# THE PROBLEM
Please return the records below exactly as they stand, with the pictures removed.

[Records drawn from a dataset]

________________________

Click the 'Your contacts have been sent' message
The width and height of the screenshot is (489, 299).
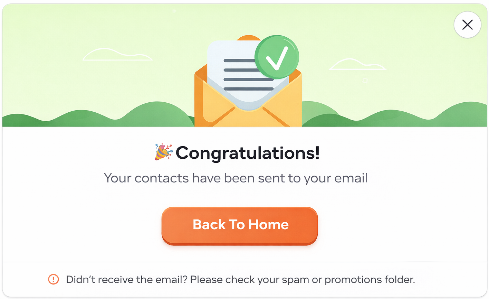(236, 178)
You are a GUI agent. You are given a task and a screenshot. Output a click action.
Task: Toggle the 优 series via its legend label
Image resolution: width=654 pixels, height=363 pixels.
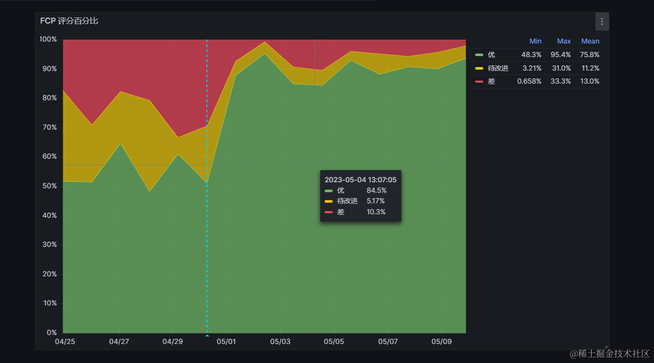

________________________

# SOLUTION TO THE PROBLEM
Click the 'Your contacts have been sent' message
The width and height of the screenshot is (489, 299).
(236, 178)
You are a GUI agent. You are given a task and a screenshot. Output a click action.
Task: Toggle the 优 series via its legend label
Image resolution: width=654 pixels, height=363 pixels.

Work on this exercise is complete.